- [INPUT FOR THIS TASK]:
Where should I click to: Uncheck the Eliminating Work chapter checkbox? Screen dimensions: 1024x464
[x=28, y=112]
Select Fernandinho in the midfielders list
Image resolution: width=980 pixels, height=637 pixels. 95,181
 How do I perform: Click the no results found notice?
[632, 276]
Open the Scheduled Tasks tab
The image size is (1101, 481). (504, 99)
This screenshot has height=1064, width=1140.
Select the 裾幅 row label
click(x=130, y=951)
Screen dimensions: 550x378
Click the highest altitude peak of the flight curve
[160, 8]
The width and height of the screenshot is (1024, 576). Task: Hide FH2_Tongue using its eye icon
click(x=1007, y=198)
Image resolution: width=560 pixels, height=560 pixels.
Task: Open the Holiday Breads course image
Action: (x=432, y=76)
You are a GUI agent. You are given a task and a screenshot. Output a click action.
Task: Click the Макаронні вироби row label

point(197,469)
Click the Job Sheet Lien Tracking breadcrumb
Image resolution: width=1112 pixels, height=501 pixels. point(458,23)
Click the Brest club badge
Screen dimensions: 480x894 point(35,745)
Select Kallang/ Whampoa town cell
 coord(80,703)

- [GOAL OF THE EXERCISE]: Repeat exactly, and only, the lines from the line containing "Click the Job Sheet Lien Tracking breadcrumb" through the last line of the records above, both included.

- [ANSWER SPACE]:
Click the Job Sheet Lien Tracking breadcrumb
Image resolution: width=1112 pixels, height=501 pixels. point(458,23)
Click the Brest club badge
Screen dimensions: 480x894 point(35,745)
Select Kallang/ Whampoa town cell
 coord(80,703)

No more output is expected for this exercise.